● WORK INSTRUCTION
Below are some entries. Transcribe the lines from the one holding "Image resolution: width=775" to the one holding "Given: Open the", inclusive, but not the pictures among them.
[EXCERPTED RECORDS Boundary: Start]
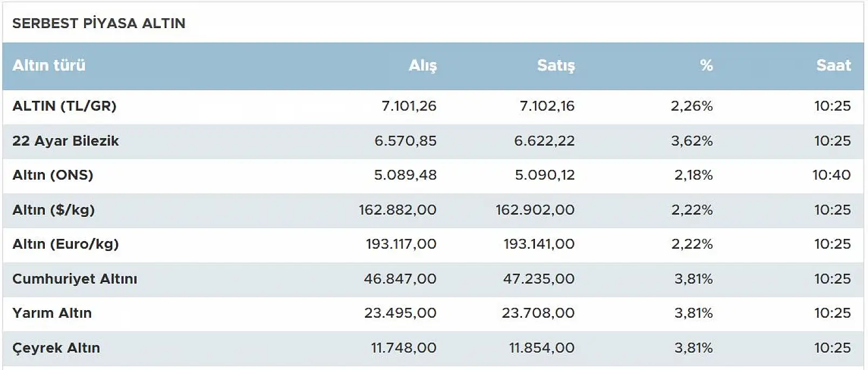Click the % change column header
The height and width of the screenshot is (370, 868).
click(706, 65)
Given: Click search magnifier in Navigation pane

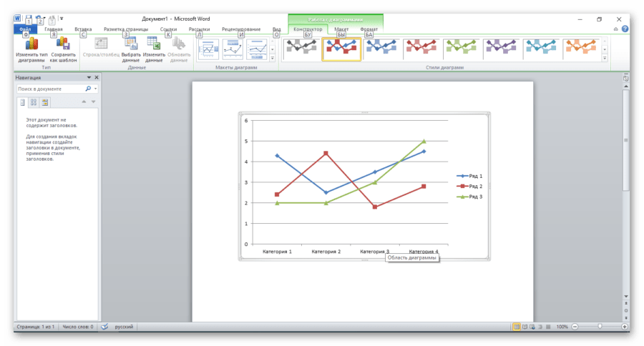Looking at the screenshot, I should 88,89.
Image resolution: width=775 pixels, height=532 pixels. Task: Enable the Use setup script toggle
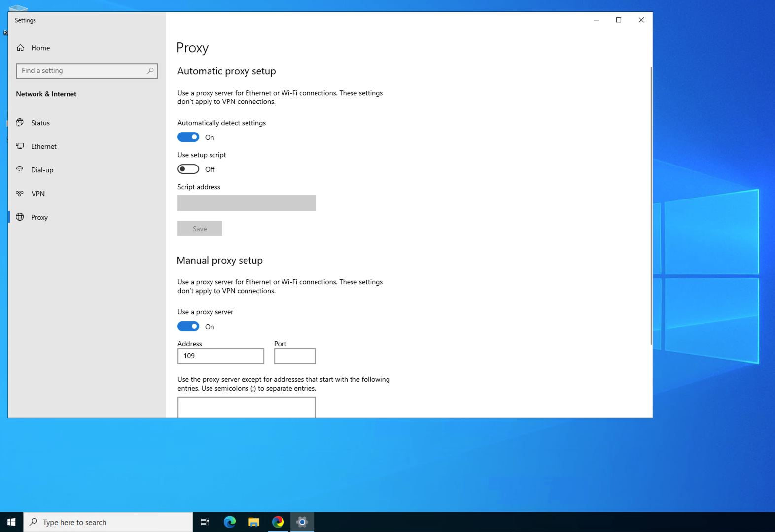188,169
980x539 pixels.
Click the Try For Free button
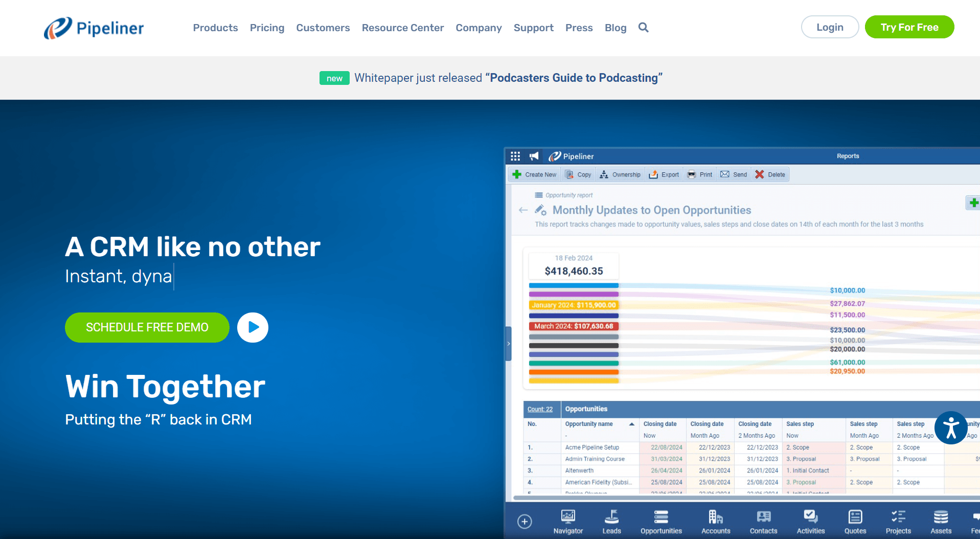click(x=909, y=27)
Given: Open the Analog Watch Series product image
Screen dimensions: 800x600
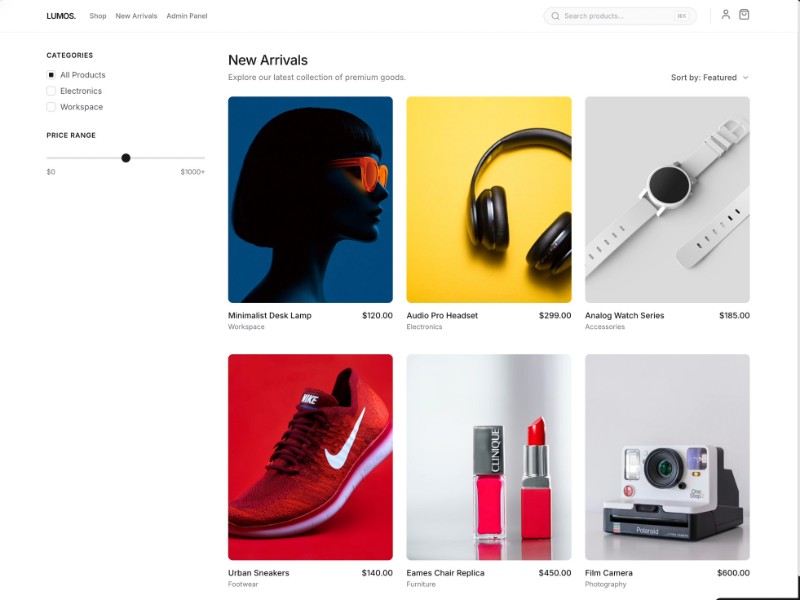Looking at the screenshot, I should point(667,199).
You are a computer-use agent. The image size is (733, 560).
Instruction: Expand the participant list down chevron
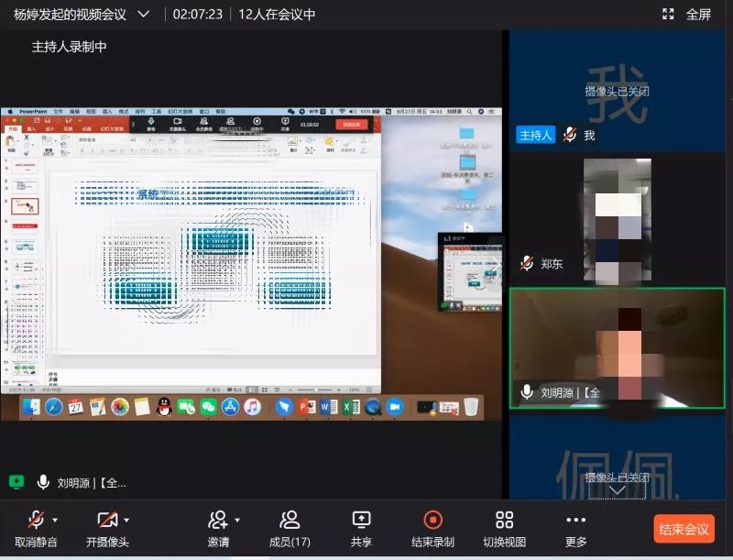618,490
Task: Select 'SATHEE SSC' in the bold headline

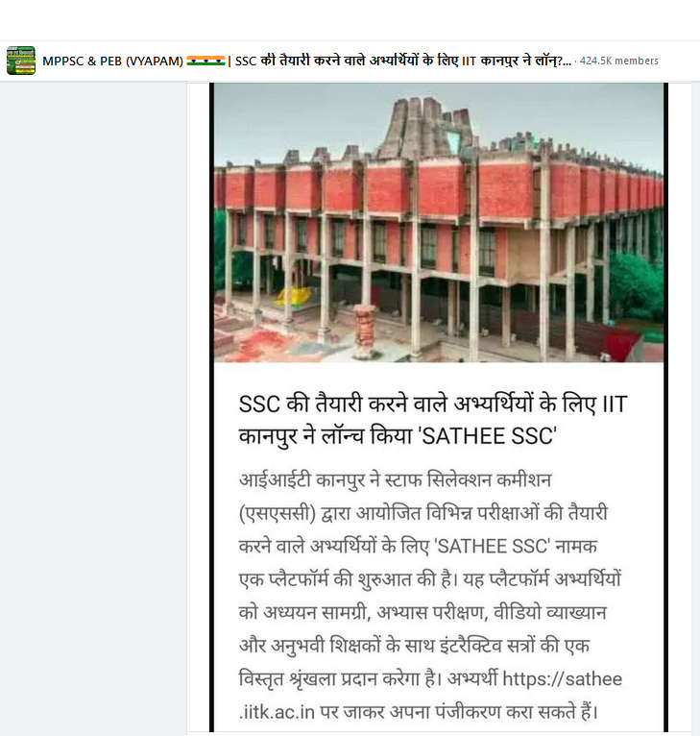Action: 490,436
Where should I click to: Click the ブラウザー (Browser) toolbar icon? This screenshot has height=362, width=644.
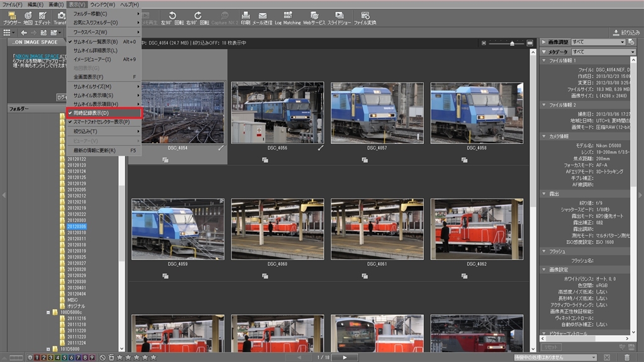(11, 17)
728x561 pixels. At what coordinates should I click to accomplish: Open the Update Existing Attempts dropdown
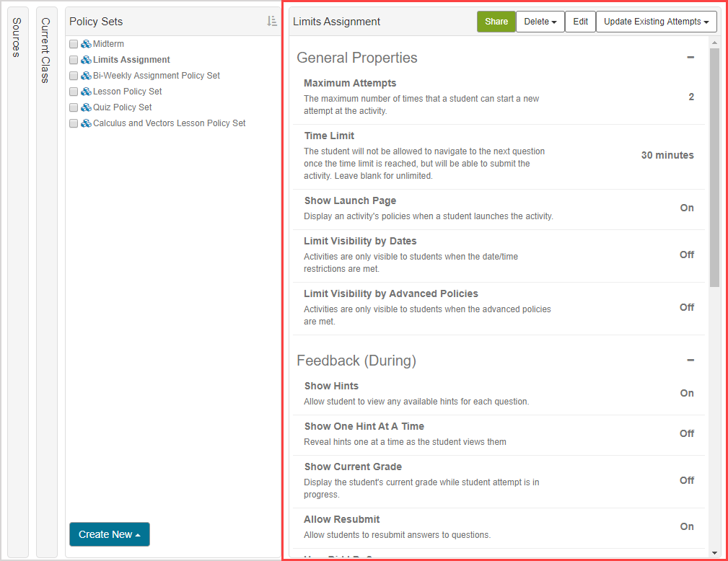tap(656, 22)
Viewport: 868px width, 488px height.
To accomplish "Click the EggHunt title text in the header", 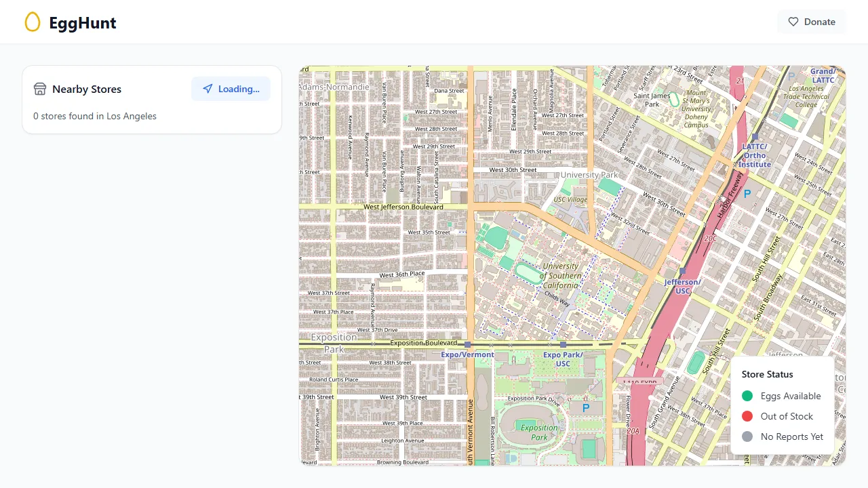I will click(x=82, y=22).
[EXCERPTED RECORDS Boundary: End]
● SOLUTION TO THIS EXERCISE
Image resolution: width=775 pixels, height=532 pixels. Task: Enable the Use setup script toggle
188,169
980x539 pixels.
Click the Try For Free button
click(x=909, y=27)
Given: Open the Analog Watch Series product image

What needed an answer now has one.